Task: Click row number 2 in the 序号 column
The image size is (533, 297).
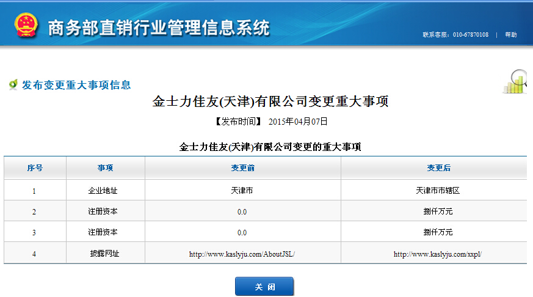Action: click(x=34, y=212)
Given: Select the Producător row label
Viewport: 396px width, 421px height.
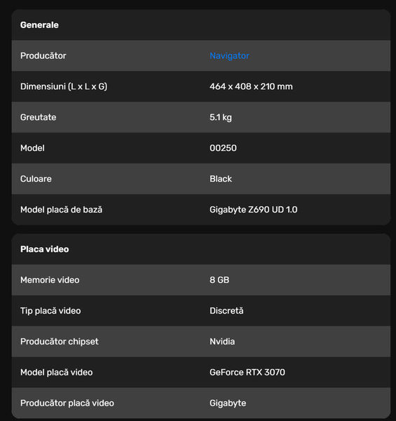Looking at the screenshot, I should tap(43, 56).
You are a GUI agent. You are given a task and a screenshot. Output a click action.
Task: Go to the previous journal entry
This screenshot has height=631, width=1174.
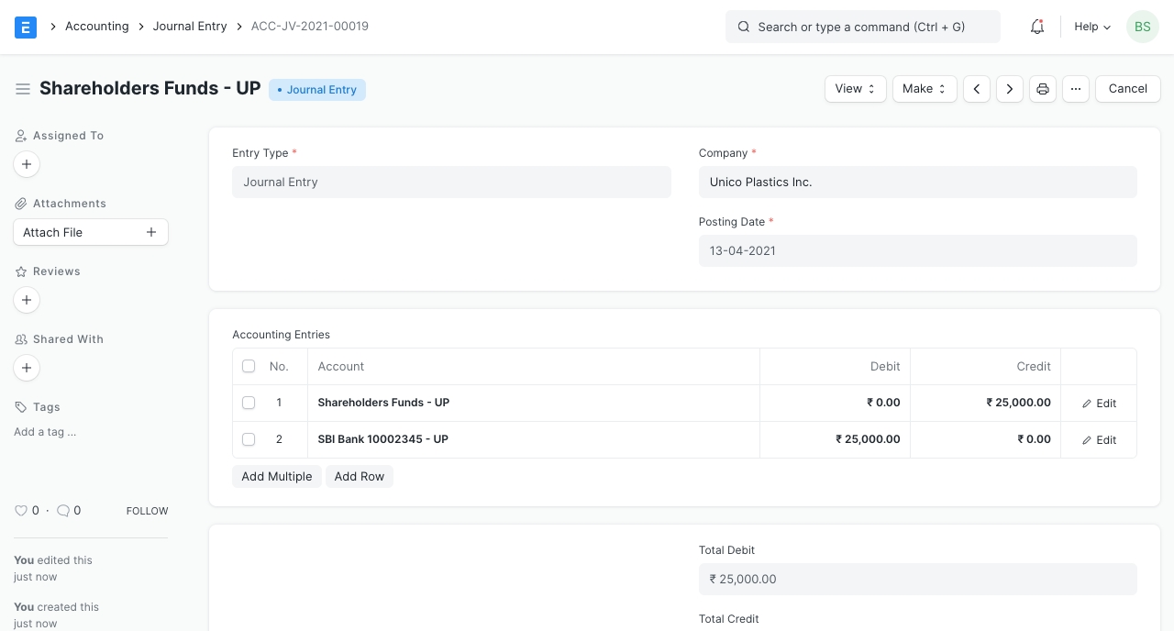point(977,89)
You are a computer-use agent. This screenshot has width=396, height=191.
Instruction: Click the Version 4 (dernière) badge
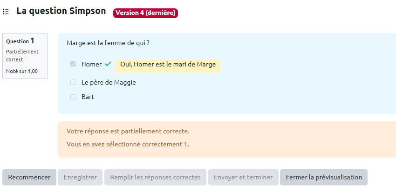pos(145,13)
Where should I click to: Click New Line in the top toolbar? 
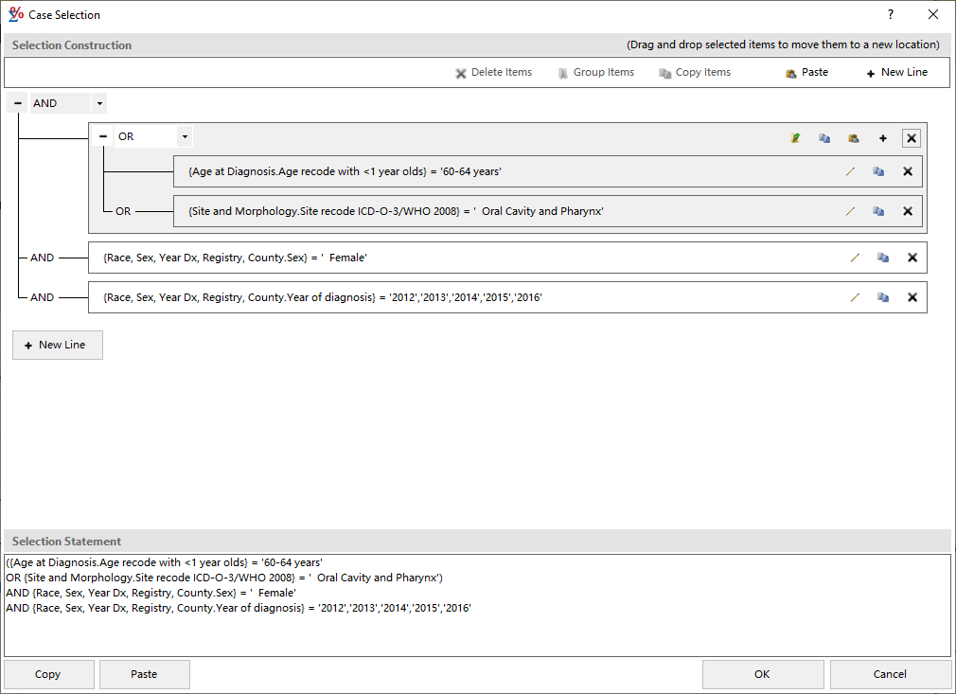coord(894,72)
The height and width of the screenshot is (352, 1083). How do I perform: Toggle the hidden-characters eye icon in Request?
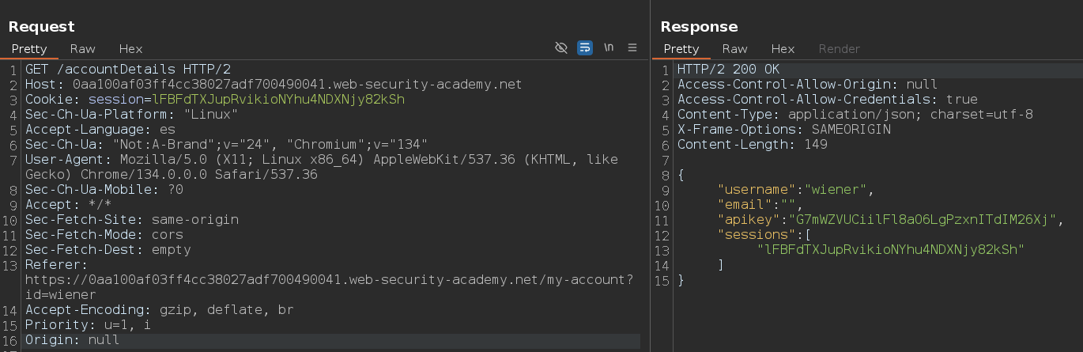(x=561, y=48)
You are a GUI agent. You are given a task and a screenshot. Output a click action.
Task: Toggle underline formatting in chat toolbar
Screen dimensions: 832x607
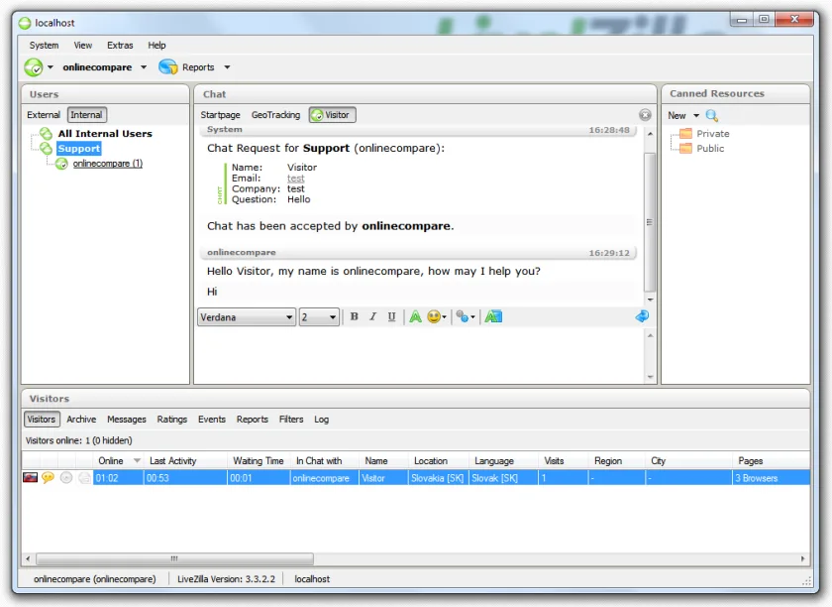coord(391,316)
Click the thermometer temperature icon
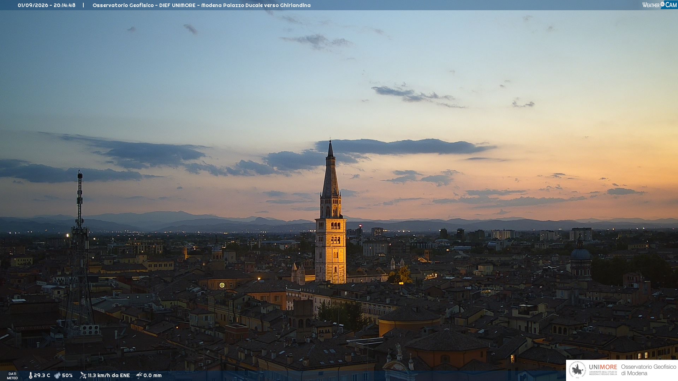The image size is (678, 381). pyautogui.click(x=30, y=375)
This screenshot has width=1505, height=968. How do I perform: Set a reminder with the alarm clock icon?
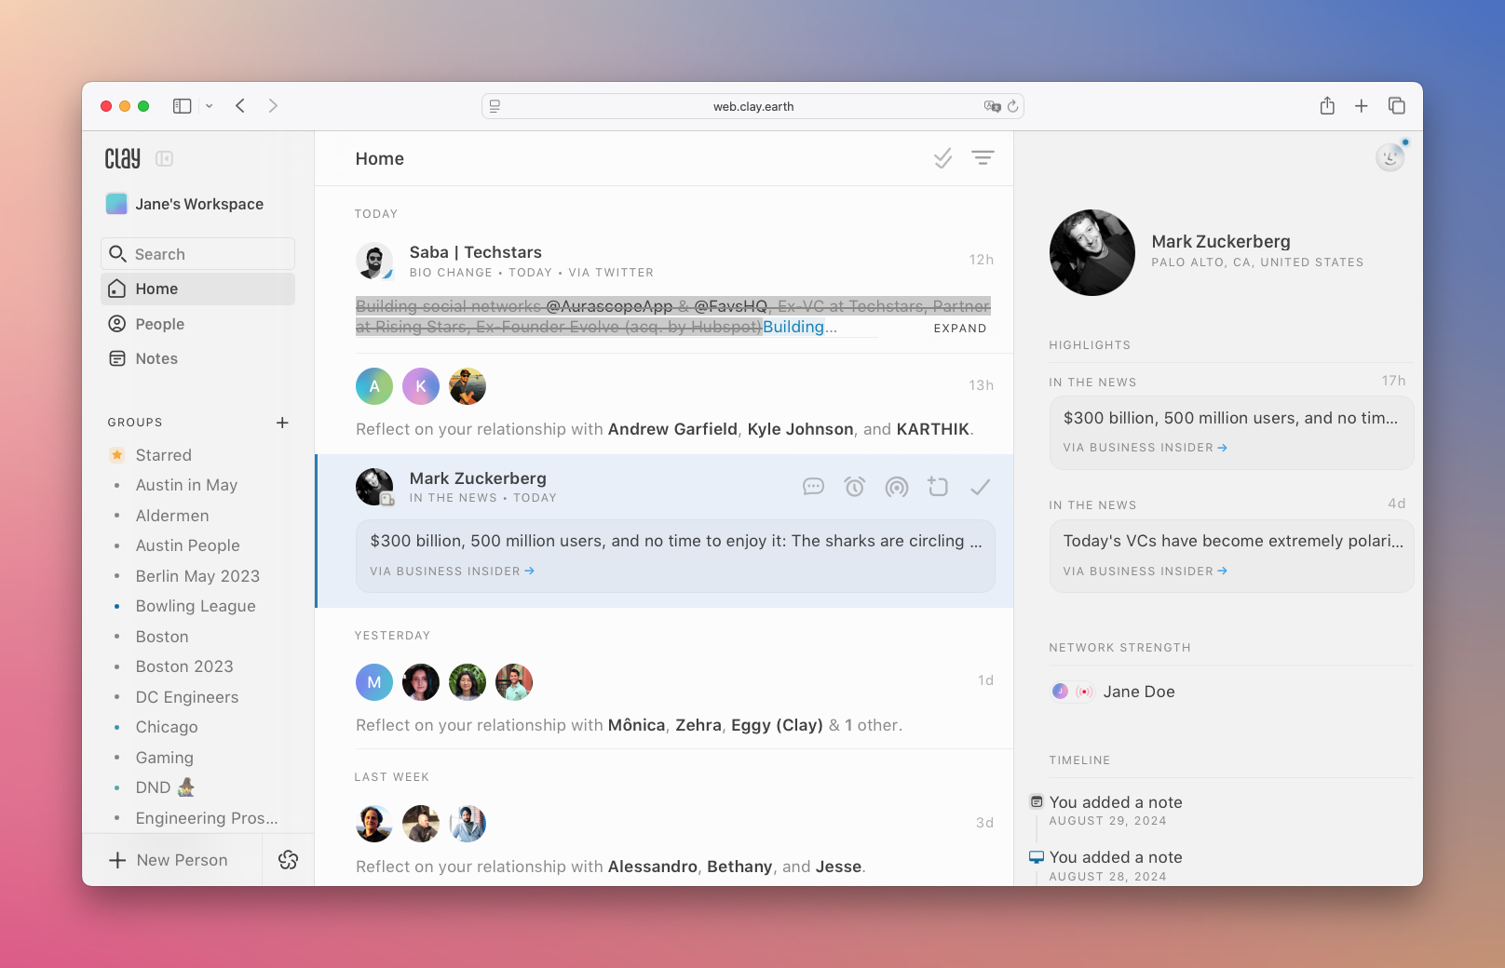[x=855, y=487]
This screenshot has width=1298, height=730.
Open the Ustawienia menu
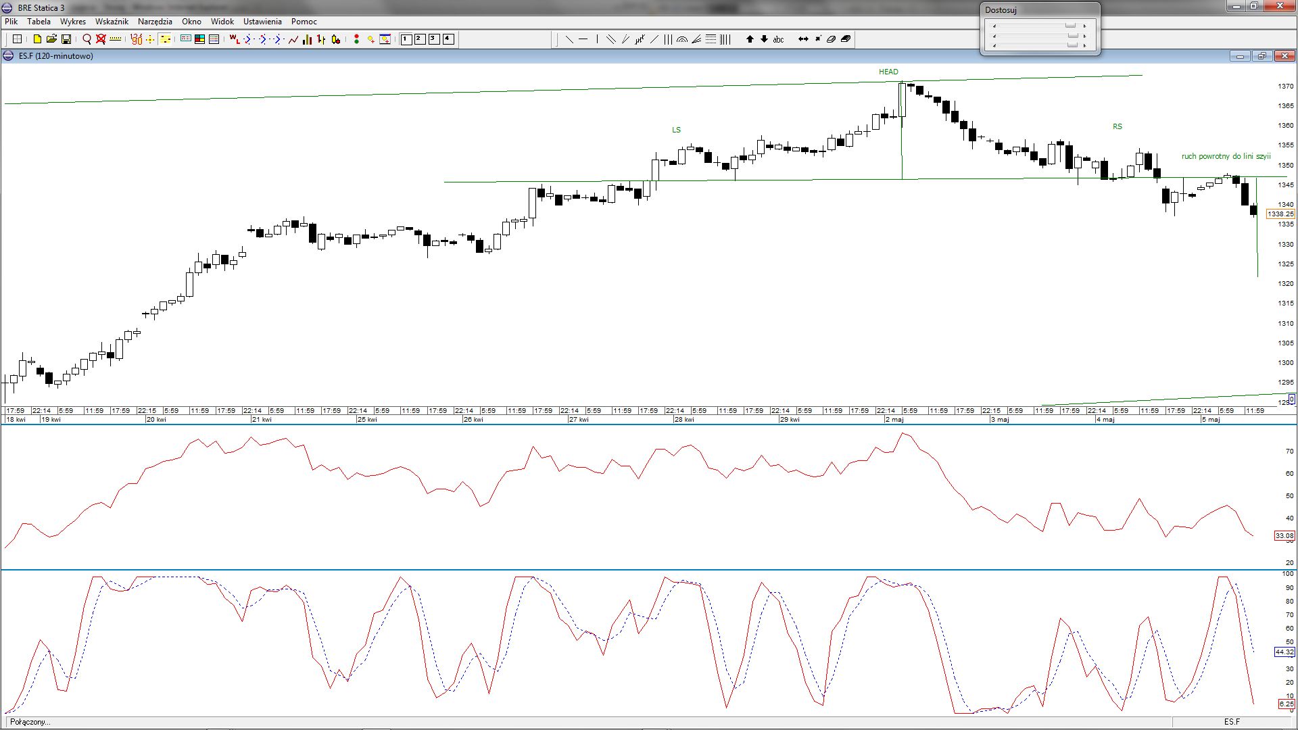coord(262,22)
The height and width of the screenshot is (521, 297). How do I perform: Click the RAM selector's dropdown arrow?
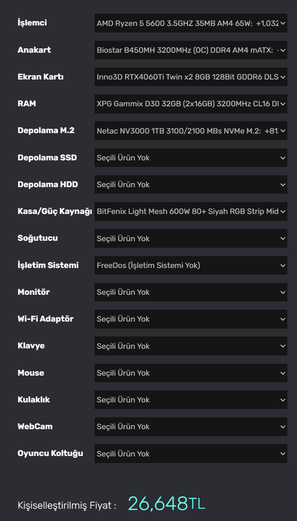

──────

EXERCISE INSTRUCTIONS: Reproduce verbatim the lines of the records above, starting at the line that contains "Click the thermometer temperature icon" and ending at the last line of the records. Omit the pictures from your answer.

CORRECT RESPONSE:
Click the thermometer temperature icon
The image size is (678, 381). pyautogui.click(x=30, y=375)
This screenshot has width=1505, height=968. How do I perform: Set a reminder with the alarm clock icon?
[x=855, y=487]
This screenshot has width=1298, height=730.
Open the Ustawienia menu
coord(262,22)
The height and width of the screenshot is (521, 297). How do I perform: Click the RAM selector's dropdown arrow?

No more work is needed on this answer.